Behold- A Flat Earth Map

 I saw an interesting post about a Flat Earth map today over on Google Maps Mania today and found myself wondering why this has gotten this far.    From a land surveyor’s standpoint, Gleason’s 1892 New Standard Map of the World is not evidence of a flat Earth — it is an example of a specific map projection doing exactly what it is designed to do.

Gleason’s map uses an azimuthal equidistant projection, a well-known and legitimate cartographic method that surveyors and geodesists still use today. This projection preserves distance and bearing from one central point (in this case, the North Pole). That’s why the map included rotating “hands” or rulers: they allowed a user to measure accurate azimuths and distances outward from the pole only.

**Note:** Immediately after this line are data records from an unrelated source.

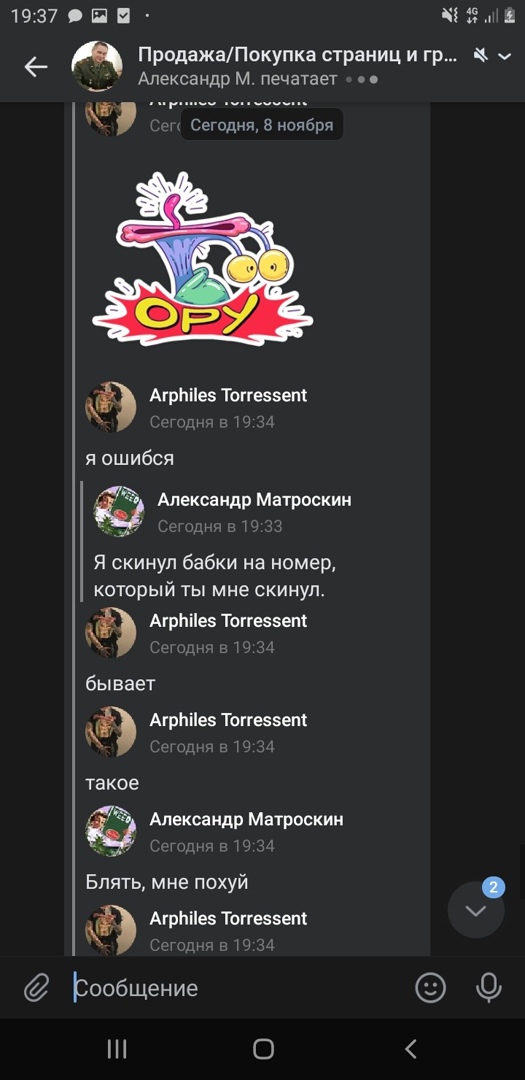Open the chat avatar in the header
Image resolution: width=525 pixels, height=1080 pixels.
97,67
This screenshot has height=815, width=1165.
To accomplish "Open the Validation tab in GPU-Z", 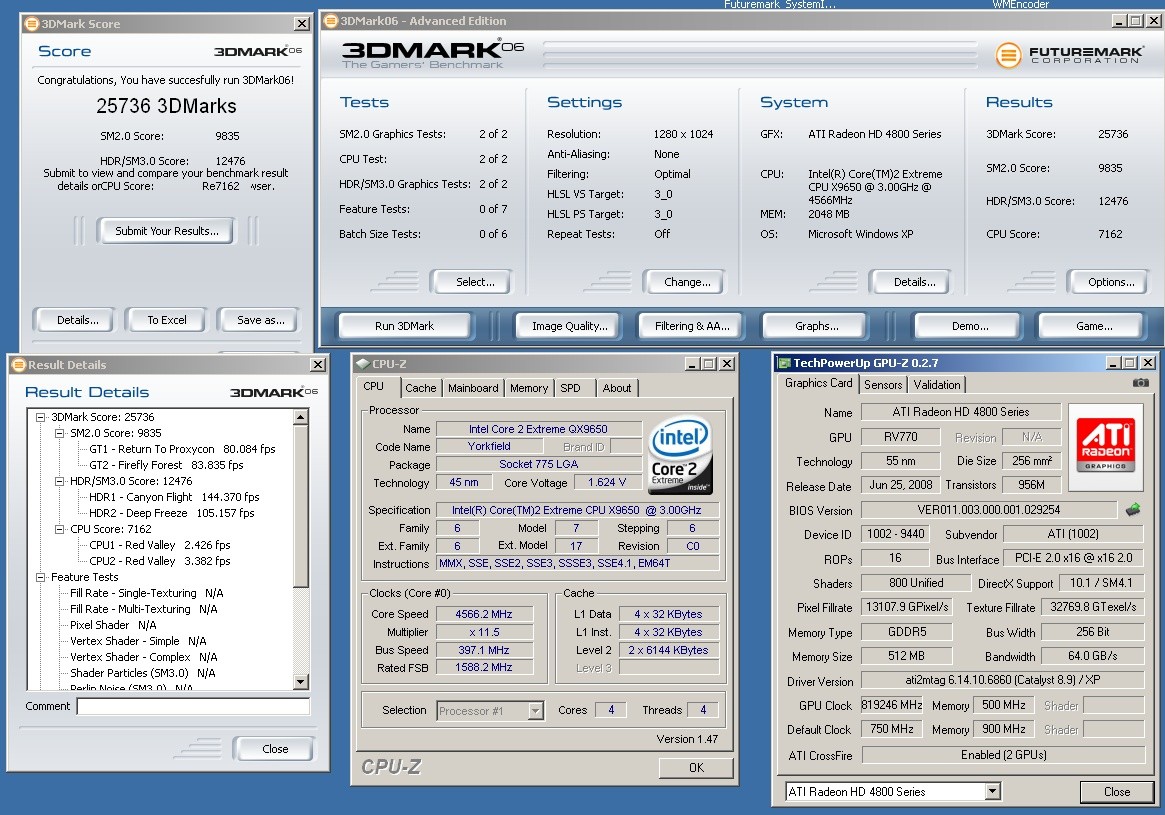I will tap(937, 385).
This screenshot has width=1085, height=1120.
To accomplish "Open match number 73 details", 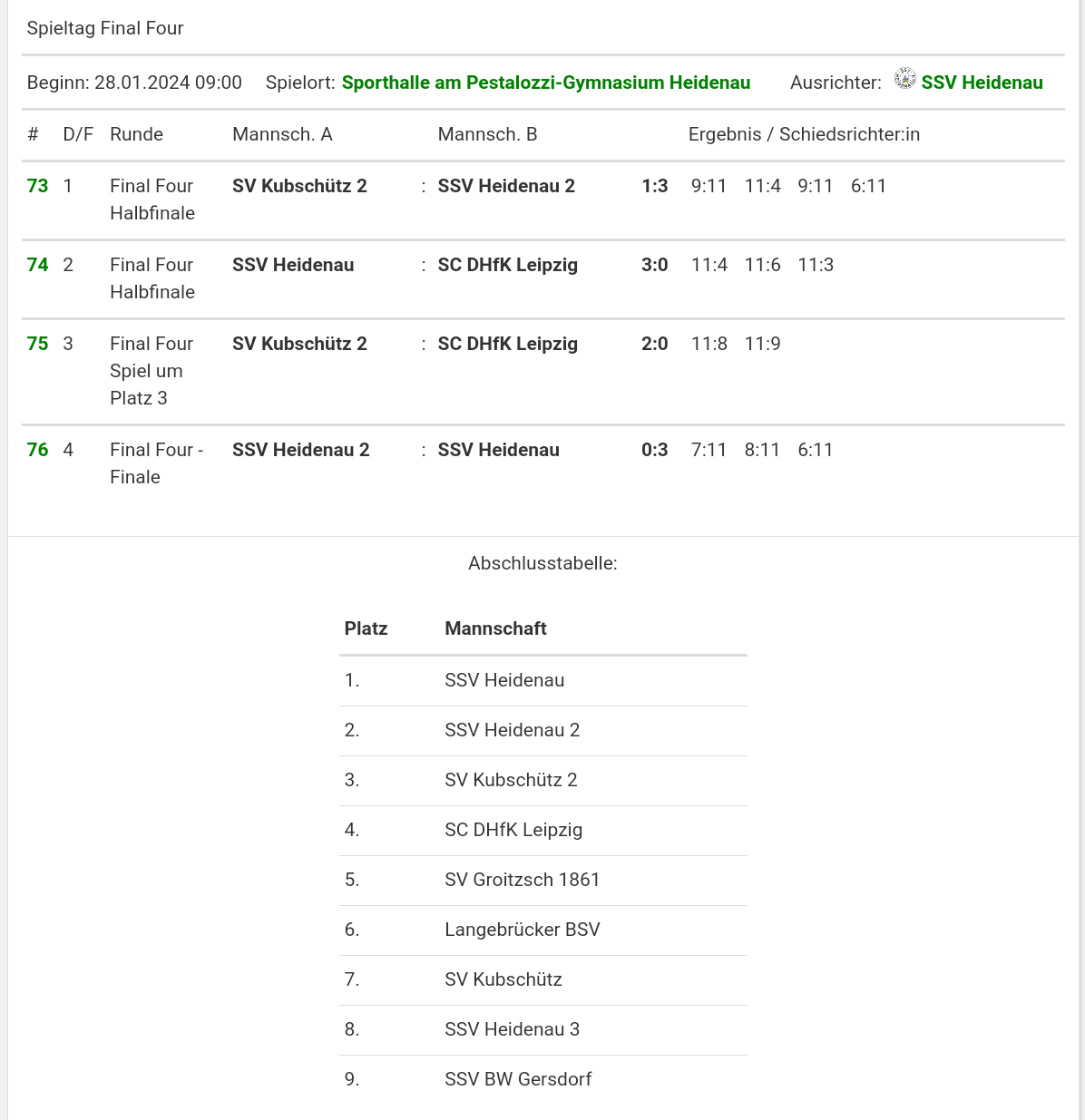I will tap(37, 186).
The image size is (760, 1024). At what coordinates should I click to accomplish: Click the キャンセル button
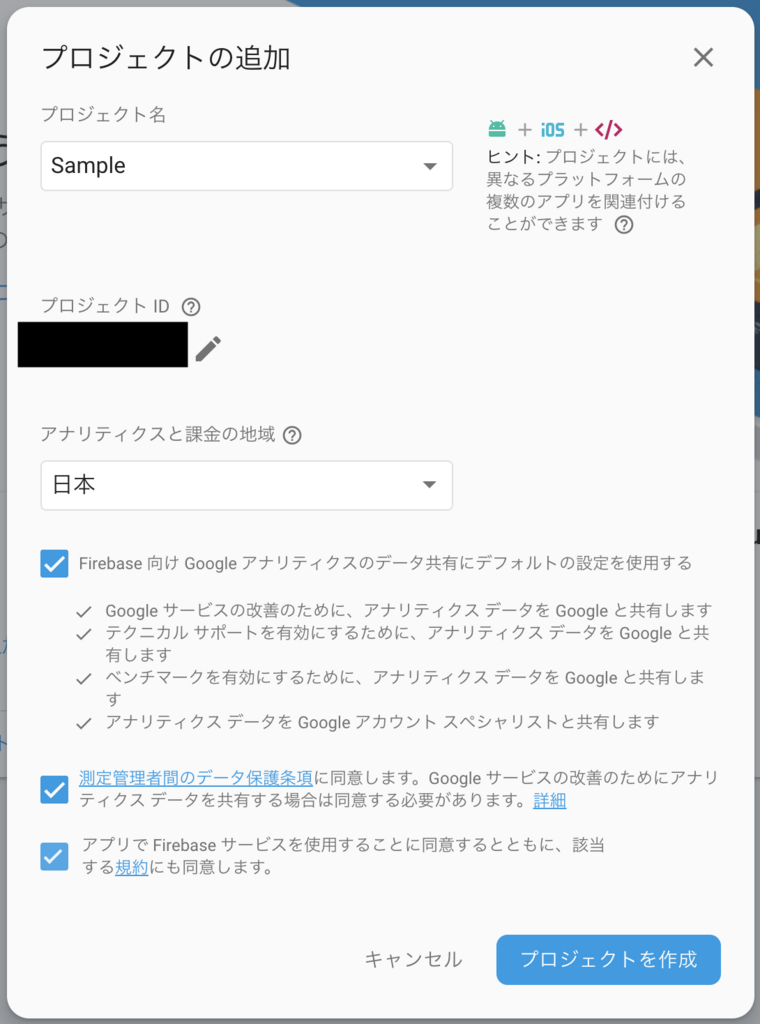click(x=414, y=959)
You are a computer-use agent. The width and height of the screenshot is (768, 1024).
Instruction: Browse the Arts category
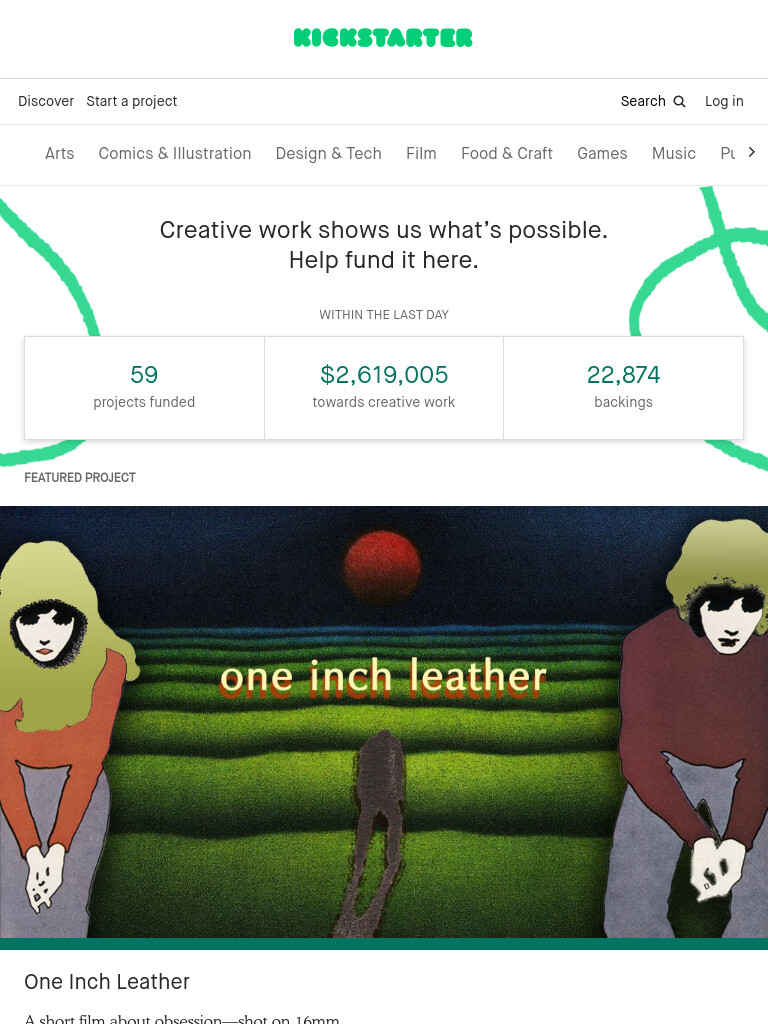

However, as any surveyor knows, no flat map can preserve everything. In an azimuthal equidistant projection:

  • Distances and bearings from the center are accurate

  • Distortion increases rapidly away from the center

  • Distances and directions between non-central locations are wrong

So while the map can function as a practical educational or navigational tool from the pole, it fails for comparing distances or routes elsewhere — exactly what geodetic theory predicts.

Why the earth is not flat

The modern interactive version by Khaled Mimoune, including adjustable daylight overlays, further illustrates how cartographic projections can visualize real-world phenomena (like illumination and seasons) on a flat surface. From a surveying perspective, this reinforces the distinction between:

  • The Earth (a globe)

  • A map (a mathematical projection of that globe)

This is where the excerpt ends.